>> start Available records

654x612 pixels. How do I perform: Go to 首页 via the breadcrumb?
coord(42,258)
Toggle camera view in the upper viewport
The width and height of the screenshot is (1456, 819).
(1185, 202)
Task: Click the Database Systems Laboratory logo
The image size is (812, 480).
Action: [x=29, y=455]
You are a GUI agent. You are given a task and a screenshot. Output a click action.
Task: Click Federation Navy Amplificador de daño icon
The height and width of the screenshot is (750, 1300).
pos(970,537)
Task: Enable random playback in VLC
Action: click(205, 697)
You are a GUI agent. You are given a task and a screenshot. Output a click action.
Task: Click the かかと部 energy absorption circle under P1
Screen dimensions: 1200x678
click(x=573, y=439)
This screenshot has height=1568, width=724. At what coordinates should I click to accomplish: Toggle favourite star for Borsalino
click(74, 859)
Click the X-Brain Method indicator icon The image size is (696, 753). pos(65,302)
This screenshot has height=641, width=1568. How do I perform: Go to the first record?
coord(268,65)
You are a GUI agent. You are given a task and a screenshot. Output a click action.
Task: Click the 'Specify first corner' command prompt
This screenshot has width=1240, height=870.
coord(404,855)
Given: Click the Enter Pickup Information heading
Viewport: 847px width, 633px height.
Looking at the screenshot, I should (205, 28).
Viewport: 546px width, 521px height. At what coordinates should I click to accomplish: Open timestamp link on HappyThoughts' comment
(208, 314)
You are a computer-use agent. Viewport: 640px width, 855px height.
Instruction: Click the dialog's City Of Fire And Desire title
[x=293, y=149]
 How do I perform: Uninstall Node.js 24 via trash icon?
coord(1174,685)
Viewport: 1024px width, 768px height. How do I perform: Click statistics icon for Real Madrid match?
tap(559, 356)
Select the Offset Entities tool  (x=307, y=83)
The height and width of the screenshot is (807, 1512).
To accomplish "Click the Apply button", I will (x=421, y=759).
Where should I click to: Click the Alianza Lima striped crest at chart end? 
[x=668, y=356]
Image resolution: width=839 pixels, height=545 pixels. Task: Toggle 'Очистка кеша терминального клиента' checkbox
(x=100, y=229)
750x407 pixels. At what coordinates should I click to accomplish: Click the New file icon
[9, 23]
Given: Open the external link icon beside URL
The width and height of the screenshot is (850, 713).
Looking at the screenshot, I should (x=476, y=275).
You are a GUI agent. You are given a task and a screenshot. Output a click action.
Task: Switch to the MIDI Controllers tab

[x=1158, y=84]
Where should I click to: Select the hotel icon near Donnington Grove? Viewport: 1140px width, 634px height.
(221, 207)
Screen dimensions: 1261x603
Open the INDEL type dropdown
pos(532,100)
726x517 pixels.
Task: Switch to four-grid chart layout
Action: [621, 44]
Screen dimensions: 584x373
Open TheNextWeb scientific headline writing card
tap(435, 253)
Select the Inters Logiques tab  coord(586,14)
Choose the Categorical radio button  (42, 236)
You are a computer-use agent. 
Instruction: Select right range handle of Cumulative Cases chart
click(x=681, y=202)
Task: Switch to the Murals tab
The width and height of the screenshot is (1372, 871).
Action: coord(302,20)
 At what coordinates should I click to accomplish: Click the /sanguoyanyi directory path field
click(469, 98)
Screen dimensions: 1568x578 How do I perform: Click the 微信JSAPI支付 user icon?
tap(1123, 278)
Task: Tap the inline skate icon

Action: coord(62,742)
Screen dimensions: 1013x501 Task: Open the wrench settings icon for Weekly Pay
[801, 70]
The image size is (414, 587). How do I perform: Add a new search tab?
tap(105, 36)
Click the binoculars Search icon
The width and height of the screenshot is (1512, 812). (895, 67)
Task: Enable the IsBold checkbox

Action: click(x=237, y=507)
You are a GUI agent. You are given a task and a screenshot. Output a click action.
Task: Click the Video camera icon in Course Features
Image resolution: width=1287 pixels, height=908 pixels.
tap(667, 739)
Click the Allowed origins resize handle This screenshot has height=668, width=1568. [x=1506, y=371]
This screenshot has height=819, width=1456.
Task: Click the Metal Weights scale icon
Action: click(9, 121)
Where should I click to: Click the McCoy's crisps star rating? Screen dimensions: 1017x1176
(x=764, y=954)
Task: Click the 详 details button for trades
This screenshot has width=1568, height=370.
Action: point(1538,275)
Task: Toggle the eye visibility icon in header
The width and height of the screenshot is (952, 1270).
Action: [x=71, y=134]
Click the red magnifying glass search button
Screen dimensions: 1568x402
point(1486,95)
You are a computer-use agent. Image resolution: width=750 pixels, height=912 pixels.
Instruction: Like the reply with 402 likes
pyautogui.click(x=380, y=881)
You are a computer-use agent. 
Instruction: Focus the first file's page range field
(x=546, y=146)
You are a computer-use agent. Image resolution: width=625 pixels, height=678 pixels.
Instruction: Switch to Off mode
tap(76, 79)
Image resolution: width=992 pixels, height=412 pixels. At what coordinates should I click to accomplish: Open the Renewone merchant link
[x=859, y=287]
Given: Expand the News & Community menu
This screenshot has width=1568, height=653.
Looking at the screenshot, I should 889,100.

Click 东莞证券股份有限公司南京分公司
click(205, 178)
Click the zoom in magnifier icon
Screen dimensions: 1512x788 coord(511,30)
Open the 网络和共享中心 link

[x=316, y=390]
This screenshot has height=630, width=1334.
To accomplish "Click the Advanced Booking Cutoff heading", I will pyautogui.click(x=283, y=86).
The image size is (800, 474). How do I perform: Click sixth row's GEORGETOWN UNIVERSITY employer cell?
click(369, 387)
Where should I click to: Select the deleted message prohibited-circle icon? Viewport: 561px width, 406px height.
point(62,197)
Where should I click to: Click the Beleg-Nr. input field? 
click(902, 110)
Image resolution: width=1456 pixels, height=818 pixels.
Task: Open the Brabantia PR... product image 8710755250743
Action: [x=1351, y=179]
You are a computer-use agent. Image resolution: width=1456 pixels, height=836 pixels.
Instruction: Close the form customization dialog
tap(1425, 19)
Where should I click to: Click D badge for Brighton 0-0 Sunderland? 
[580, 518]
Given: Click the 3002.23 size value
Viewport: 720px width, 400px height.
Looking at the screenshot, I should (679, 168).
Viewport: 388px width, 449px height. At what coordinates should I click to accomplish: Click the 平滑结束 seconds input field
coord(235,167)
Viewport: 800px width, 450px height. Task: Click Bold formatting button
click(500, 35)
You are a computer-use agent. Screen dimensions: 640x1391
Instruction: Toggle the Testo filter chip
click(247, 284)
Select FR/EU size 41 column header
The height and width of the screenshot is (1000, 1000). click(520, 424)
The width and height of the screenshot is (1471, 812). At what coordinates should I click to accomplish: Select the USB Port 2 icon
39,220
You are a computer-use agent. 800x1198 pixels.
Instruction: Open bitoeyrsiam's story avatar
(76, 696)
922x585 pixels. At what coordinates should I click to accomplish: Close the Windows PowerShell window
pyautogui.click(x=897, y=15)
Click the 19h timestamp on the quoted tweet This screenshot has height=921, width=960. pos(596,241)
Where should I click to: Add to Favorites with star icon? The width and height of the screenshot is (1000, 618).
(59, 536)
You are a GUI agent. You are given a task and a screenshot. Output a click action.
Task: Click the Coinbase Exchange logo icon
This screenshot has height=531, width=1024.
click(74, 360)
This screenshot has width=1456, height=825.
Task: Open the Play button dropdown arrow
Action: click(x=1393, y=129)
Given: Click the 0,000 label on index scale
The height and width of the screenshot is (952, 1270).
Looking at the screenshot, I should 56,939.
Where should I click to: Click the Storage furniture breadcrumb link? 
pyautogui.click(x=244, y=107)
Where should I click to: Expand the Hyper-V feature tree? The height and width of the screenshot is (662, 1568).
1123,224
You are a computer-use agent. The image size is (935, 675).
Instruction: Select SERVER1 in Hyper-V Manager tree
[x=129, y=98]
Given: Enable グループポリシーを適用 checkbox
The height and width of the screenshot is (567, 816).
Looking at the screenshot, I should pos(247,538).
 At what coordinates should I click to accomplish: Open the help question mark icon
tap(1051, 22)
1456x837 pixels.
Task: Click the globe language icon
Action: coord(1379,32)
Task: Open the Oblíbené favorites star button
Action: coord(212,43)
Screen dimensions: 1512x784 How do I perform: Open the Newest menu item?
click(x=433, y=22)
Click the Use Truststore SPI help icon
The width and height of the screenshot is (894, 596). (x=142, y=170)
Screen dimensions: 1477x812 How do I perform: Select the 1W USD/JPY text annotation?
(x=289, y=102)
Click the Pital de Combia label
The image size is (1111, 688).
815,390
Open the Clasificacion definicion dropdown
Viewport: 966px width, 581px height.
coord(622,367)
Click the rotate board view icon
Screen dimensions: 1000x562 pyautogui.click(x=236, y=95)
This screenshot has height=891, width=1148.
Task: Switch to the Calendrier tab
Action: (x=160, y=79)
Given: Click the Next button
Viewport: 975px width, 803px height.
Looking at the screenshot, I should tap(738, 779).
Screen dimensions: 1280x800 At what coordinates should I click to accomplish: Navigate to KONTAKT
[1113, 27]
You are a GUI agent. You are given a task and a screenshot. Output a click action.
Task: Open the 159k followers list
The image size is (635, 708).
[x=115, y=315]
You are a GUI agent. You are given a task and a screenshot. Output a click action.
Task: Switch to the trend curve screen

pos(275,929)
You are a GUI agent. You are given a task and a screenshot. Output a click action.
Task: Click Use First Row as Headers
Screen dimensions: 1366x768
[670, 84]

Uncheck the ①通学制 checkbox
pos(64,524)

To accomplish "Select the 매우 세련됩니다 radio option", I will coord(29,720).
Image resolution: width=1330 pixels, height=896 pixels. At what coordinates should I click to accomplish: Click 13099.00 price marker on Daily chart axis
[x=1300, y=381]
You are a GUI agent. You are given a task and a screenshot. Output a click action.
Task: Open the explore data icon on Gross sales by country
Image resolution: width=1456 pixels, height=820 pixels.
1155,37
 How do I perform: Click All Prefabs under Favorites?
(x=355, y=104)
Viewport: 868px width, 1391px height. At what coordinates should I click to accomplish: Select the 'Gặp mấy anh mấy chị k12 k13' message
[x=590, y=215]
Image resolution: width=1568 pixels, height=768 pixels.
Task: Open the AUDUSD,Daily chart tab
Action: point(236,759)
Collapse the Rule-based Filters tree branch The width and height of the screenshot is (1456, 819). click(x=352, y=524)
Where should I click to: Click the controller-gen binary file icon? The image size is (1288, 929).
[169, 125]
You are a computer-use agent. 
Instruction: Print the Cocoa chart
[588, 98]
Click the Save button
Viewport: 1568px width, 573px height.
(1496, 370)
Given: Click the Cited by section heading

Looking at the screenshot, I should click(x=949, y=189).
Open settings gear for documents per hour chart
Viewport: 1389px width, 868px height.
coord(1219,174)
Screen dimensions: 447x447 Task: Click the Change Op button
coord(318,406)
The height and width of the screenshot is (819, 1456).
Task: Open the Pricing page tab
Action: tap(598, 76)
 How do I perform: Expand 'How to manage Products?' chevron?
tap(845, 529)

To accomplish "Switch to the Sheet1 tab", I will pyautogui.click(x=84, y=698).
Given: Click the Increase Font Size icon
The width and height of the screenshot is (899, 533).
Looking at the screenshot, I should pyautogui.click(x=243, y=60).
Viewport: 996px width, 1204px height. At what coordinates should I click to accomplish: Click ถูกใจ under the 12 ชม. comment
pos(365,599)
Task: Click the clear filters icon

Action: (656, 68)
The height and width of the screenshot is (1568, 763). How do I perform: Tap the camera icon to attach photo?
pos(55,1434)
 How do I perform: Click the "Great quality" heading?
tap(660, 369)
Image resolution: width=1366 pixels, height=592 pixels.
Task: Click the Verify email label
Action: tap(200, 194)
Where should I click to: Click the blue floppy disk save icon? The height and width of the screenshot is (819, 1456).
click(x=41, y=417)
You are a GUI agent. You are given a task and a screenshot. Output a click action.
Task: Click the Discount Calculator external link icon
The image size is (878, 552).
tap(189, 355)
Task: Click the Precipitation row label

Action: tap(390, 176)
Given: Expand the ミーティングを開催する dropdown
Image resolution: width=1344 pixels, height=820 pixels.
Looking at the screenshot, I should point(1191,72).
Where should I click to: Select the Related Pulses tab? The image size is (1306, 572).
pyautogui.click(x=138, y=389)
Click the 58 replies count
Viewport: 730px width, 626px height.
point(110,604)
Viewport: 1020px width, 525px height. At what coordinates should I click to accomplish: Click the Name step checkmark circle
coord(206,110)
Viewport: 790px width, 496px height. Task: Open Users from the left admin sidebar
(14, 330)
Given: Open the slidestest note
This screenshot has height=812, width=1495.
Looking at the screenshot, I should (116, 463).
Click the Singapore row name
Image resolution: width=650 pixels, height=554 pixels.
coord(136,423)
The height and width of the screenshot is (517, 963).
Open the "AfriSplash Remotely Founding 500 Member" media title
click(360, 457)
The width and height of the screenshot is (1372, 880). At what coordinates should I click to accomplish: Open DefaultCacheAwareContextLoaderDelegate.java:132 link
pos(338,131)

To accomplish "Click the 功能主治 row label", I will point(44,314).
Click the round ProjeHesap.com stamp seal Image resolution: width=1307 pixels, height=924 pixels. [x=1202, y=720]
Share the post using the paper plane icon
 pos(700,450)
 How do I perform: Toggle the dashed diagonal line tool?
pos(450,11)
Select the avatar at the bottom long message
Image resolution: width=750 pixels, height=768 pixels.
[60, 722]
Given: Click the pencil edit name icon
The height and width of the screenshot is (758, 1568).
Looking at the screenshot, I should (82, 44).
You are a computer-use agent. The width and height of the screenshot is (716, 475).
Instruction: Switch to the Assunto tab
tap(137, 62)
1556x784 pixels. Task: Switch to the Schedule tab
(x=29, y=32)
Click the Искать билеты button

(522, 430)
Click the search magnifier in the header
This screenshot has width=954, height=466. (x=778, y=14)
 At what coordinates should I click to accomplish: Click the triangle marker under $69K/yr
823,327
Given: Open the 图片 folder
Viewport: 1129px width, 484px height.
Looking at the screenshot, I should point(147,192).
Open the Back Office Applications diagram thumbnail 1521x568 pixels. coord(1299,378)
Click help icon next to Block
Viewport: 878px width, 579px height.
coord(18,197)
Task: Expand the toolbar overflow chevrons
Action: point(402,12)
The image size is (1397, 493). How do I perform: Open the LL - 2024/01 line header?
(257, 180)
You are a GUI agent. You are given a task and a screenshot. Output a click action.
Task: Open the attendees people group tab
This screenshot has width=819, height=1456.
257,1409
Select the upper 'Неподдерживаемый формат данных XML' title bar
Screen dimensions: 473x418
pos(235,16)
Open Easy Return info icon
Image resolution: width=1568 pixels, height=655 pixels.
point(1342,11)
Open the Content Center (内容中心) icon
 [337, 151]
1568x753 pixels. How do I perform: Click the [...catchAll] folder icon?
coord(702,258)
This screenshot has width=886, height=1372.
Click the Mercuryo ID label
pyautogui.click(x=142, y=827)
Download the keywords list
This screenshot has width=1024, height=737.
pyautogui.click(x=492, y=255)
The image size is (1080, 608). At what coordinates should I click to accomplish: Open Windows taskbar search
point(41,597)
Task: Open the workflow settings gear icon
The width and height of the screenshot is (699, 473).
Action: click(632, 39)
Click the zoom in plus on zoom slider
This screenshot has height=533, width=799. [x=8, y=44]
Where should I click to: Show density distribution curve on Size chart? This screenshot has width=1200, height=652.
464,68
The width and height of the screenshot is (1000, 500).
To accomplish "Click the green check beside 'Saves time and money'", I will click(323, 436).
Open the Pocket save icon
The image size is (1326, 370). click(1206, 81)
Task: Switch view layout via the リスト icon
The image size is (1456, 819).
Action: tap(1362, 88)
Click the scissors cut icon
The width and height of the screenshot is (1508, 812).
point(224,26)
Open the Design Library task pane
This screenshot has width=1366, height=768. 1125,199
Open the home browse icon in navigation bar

>> end Available records

## Problem details
Repeat the records from the first line through the line with "click(74, 859)", switching "favourite" to "favorite" and keeping everything else the same.

## Solved problem
654x612 pixels. How do I perform: Go to 首页 via the breadcrumb?
coord(42,258)
Toggle camera view in the upper viewport
The width and height of the screenshot is (1456, 819).
(1185, 202)
Task: Click the Database Systems Laboratory logo
The image size is (812, 480).
Action: [x=29, y=455]
You are a GUI agent. You are given a task and a screenshot. Output a click action.
Task: Click Federation Navy Amplificador de daño icon
The height and width of the screenshot is (750, 1300).
pos(970,537)
Task: Enable random playback in VLC
Action: click(205, 697)
You are a GUI agent. You are given a task and a screenshot. Output a click action.
Task: Click the かかと部 energy absorption circle under P1
Screen dimensions: 1200x678
click(x=573, y=439)
This screenshot has height=1568, width=724. At what coordinates should I click to accomplish: Toggle favorite star for Borsalino
click(74, 859)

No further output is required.